**TEXTO PARA ANÁLISE:**
* * *
Difícil, pois o que Malick tende a fazer surgir diante da escuridão (criativa, da própria realidade disponível a ser captada pela câmera, da sala de projeção) é ordenar uma série de planos arriscados a qualquer manipulador cheio de graça. Seu ‘filme tudo’ justamente por isso mesmo teria tudo para girar em falso seja pelo seu discurso, tomado pela presença quase onipresente de voice over, atualmente raro até num conceito de filme de arte ou europeu (aquilo que ele não é) etc, ou mesmo o próprio conteúdo dessas vozes; com a escolha de suas imagens inspiradas que numa descrição verbal a qualquer desavisado poderia sugerir uma coleção clichê de vídeos de auto-ajuda, religiosos ou pré-fabricados num conceito de beleza e contemplação.

Mas não, lá onde tudo corria o risco de cair, a gravidade dos filmes que escorrem da tela para depois serem removidos a rodo pelos funcionários ao fim da sessão, ele o faz crescer, fazer rodopios leves, bailar em linhas, curvas, ascender, evolar em espirais lentas e grandiosas. Passe de imagem. De dentro da cartola-câmera de Malick o seu coelho branco chama-se Filme, com F maiúsculo. F de Fenômeno.

Não é de estranhar a consagração da Palma de Ouro de 2011 ou a reação paranóica de confusão do público norte-americano ao filme. Não que ele esteja acima de todos os outros ou precise ser antecipadamente reverenciado enquanto clássico indiscutível, até porque não é livre de ressalvas como, por exemplo, os momentos mais contemporâneos de Sean Peen, um tanto enfraquecidos e desarticulados dentro da força tão plácida e destruidora da porção metafísica e ou da familiar protagonizada por Brad Pitt, Jessica Chastain e Hunter McCracken. Porém a tarefa de Malick surpreende por conseguir extrair até mesmo de onde parecia impossível, ou inesperado, pela própria condução do filme naquela que é sua porção narrativa mais codificada dentro do todo.

A partir das trevas surgirá a luz, fagulha luminosa da criação. ‘A Árvore da Vida’, objeto divino e terreno e Terrence Mallick ao mesmo tempo homem e Deus. Inclusive onipresente em todas as conferências de imprensa tendo sido representado por Pitt em Cannes no qual agraciado com o já citado maior prêmio do festival, teve sua entrega destinada aos produtores. Malick não foi. Assim como Deus, posto a dúvida por aqueles que querem ou podem ver, só tem como prova o milagre do visível. Se Daquele que todos acreditam o que temos é o mundo, de Malick, o cineasta, temos igualmente o mundo, igualmente um visível.

Destinados simultaneamente ao controlado e ao imprevisível. Não há como negar a força de controle presente nas seqüências espaciais, o lento balé dos gases, planetas e estrelas se fundindo, em crescimento, expansão, transformando-se ou então o descontrole funcional celular, o frenesi dos fluidos em movimento. É um caminho do macro ao micro e vice versa. Se quando morremos assistimos toda nossa vida passar diante de nossos olhos (como num filme), ‘A Árvore da Vida’ é ao mesmo tempo o fim e o começo de várias vidas simultâneas e por isso mesmo não seria de se estranhar sua seqüência final coletiva, quase espiritual em direção a uma imensidão inexplicável.
* * *
**DADOS DO EXERCÍCIO:**

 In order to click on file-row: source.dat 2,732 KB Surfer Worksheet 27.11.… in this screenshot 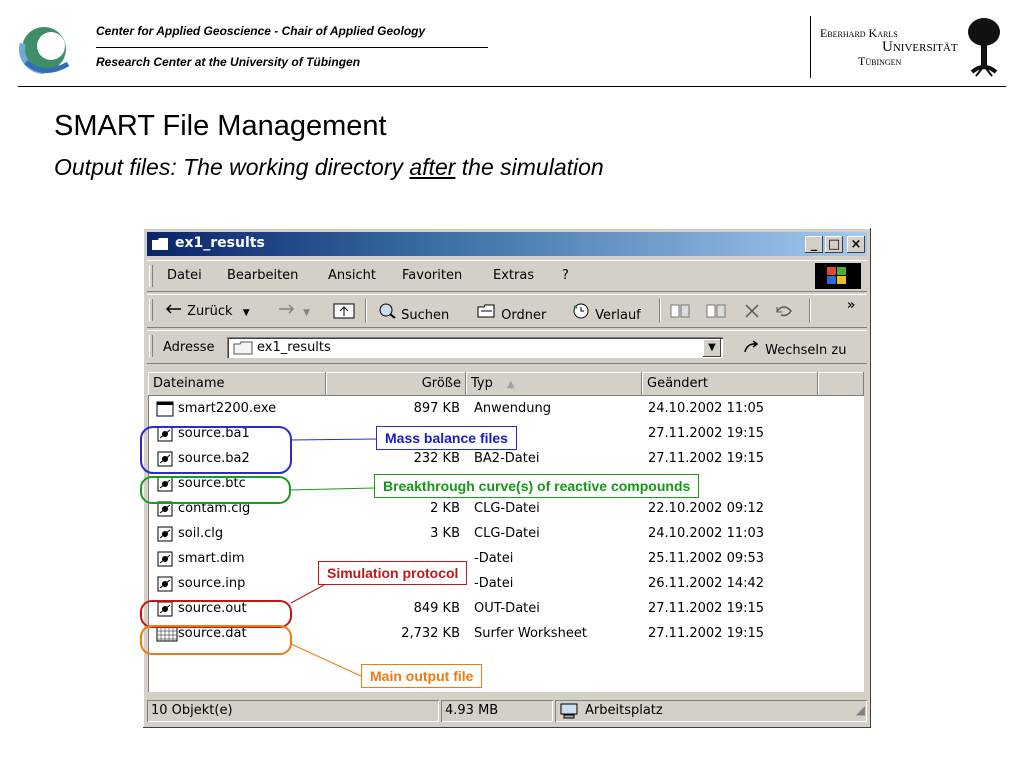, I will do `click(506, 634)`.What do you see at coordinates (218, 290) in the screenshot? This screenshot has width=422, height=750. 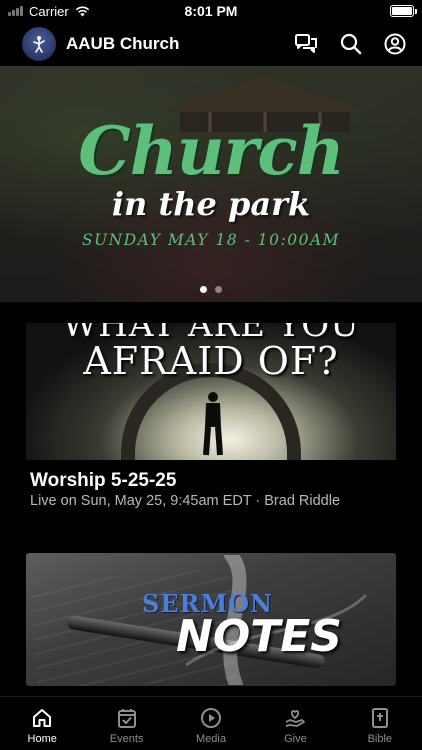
* * *
**TAREFA A:**
Transcreva da crítica sobre ‘A Árvore da Vida’ tudo o que vai de "A partir das" até "igualmente um visível.".
**TAREFA B:**
Indique se cada afirmação concorda com a crítica sobre ‘A Árvore da Vida’, respondendo sim ou não e citando literalmente as palavras do texto que decidem a questão: (i) Malick compareceu a Cannes para receber a Palma de Ouro. (ii) Segundo o texto, o voice over é frequente no cinema de arte atual. (iii) O texto aponta ressalvas ao filme.
**TAREFA C:**
Escreva a continuação da crítica sobre ‘A Árvore da Vida’ a partir do ponto em que o texto termina.

**RESPOSTA A:**
A partir das trevas surgirá a luz, fagulha luminosa da criação. ‘A Árvore da Vida’, objeto divino e terreno e Terrence Mallick ao mesmo tempo homem e Deus. Inclusive onipresente em todas as conferências de imprensa tendo sido representado por Pitt em Cannes no qual agraciado com o já citado maior prêmio do festival, teve sua entrega destinada aos produtores. Malick não foi. Assim como Deus, posto a dúvida por aqueles que querem ou podem ver, só tem como prova o milagre do visível. Se Daquele que todos acreditam o que temos é o mundo, de Malick, o cineasta, temos igualmente o mundo, igualmente um visível.

**RESPOSTA B:**
(i) Não: "Malick não foi."
(ii) Não: "atualmente raro até num conceito de filme de arte ou europeu"
(iii) Sim: "não é livre de ressalvas como, por exemplo, os momentos mais contemporâneos de Sean Peen"

**RESPOSTA C:**
O fim e o começo da Vida. Nem positivo, nem negativo, operando em todas as vias e direções é também um filme de desvios, um filme matemático, geométrico em sua transcendência. A matemática da Natureza, espiritual e racional, como a perfeição biológica de certas formas naturais, espirais contemplativas cujas medidas são assustadoramente perfeitas. Um filme de linhas de fuga, “pensar é sempre seguir a linha de fuga do vôo da bruxa”, diriam Deleuze e Guattari. Uma câmera que absurdamente presente, alça movimentos tão articulados, vira, avança, flutua, pende às laterais, perde seu ponto de gravidade, balança suave, dança pelos espaços, deseja a todo o momento subir ao céu (e sobe); câmera girassol sempre a procura da luz, dos raios solares.

Uma câmera tão presente e ao mesmo tempo tão invisível, quase toca a pele dos personagens, incrivelmente dentro do ar respirado por eles, absorvida pelo meio, este então absorvido por ela: troca perfeita entre as fronteiras ‘à frente e por trás da câmera’. A tela não é o bastante, ela por si só não resiste às imagens de ‘A Árvore da Vida’ como nos vários momentos em que o filme parece vazar pelas diagonais do quadro, esticando-se, querendo tomar conta de todo o espaço, ilimitável, divino. Pensar é sempre seguir a linha de fuga do vôo da bruxa. O vôo do mágico é feito de truques de proporção, aparecimento e desaparecimento, cortes abruptos. Não é a toa que em ‘Fantasia’ o Mickey que faz mágica opera também por meio da música, as mãos que moldam o mundo, aquelas que o enquadram, manipulam tudo a sua volta, fazem surgir, dão vida, fazem dançar, aparecer.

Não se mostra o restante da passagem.